Change in compliance, whether school’s compliance with the standards improved remained stable or declined over time, was constructed for the group of schools which were followed up for at least two timepoints. First, tertiles of the variable school compliance with the standards (described above) were created in each stage. This produced a measure of relative compliance useful for comparison across stages. Then, using the tertiles at the beginning and end of each school’s follow-up period, the variable change in compliance was created (0 = decline in compliance; 1 = stable; 2 = increase).
Covariates
Models were adjusted for individual and school-level confounders selected a priori. Individual level variables included: shift (1 = morning, 2 = afternoon), school grade (3rd, 4th, 5th 6th) and sex. School-level variables were availability of free drinking water, defined as at least one functioning water fountain or other communal water source in the school (1 = yes; 0 = no), municipal-level extreme poverty (continuous) and municipal-level education (continuous). Municipal-level extreme poverty was based on the proportion of households living in extreme poverty at the municipality where schools were located. Households in extreme poverty were defined as those having an income below the basic food basket value, calculated from the National Survey on Income and Expenditure 2014 [18]. Similarly, the proportion of the population over 24-years old at municipality level with completed high school or more was computed from the Intercensal Survey 2015 [19].
Statistical analysis
First, we tested hypothesis 1, that better school compliance with the standards would be directly associated with a healthy snack, in particular, if the snacks were purchased in the school.
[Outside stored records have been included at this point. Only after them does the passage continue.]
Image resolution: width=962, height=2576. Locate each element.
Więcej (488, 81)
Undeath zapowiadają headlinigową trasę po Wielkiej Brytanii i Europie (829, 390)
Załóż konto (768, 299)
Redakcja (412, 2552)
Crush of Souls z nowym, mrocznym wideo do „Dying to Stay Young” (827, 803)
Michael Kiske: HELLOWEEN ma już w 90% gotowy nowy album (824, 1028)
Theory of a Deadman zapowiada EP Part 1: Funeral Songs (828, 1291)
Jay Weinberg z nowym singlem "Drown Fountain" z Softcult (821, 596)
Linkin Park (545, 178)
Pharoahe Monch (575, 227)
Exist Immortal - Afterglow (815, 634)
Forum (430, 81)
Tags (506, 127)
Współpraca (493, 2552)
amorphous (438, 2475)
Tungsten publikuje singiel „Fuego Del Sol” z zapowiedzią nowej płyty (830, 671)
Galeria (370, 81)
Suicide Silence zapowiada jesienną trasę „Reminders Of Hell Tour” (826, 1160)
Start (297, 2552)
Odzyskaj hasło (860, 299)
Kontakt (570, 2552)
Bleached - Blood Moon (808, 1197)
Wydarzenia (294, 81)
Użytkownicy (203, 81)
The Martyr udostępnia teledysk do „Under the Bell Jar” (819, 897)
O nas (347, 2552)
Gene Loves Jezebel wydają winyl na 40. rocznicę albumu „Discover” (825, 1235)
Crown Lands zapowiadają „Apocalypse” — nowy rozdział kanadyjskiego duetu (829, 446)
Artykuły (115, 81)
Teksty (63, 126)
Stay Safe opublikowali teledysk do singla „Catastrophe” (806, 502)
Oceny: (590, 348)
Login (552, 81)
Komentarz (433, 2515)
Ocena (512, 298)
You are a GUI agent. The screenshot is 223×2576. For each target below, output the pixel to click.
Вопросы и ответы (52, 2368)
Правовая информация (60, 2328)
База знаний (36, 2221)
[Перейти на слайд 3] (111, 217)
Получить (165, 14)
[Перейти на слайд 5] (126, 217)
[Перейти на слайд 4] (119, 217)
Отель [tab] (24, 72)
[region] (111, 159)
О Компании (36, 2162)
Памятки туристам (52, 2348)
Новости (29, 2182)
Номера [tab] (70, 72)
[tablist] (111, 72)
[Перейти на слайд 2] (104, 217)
Data from the three survey waves were pooled and observations where part of the snack was purchased in school and part was brought from home were excluded. Before combining the data, the time variable was created to identify observations according to stage of the standards. We used logistic regression with adjustment for clustering at school level. The outcome variable was a healthy snack and the main exposure variable was school compliance with the standards. To assess effect modification, an interaction term between school compliance with standards and snack origin was included. Unadjusted and fully adjusted models were fitted. Predicted probabilities and probability differences for the effect of school compliance with standards on consumption of a healthy snack by whether the snack was brought from home or purchased in school were computed.
Hypothesis 2 was tested next, that the probability of a healthy snack would increase over time in schools in which compliance with the standards improved but not in those where compliance remained stable or worsened. Thus, we fitted a model for repeated surveys aggregated at the school level, keeping only schools that had information on compliance for at least two time-points for this analysis (N = 45). Further, observations where the snack or part of it was brought from home were excluded, since results for hypothesis 1 suggested that snacks brought from home were not affected by schools’ compliance with the standards. We used logistic regression with adjustment for clustering at school level. The outcome variable was a healthy snack and the main exposure variable was time. An interaction term was included between time and change in compliance. Unadjusted and a fully adjusted models were fitted, using the same covariates as the model used for hypothesis 1. Data management and all analyses were performed using Stata 12.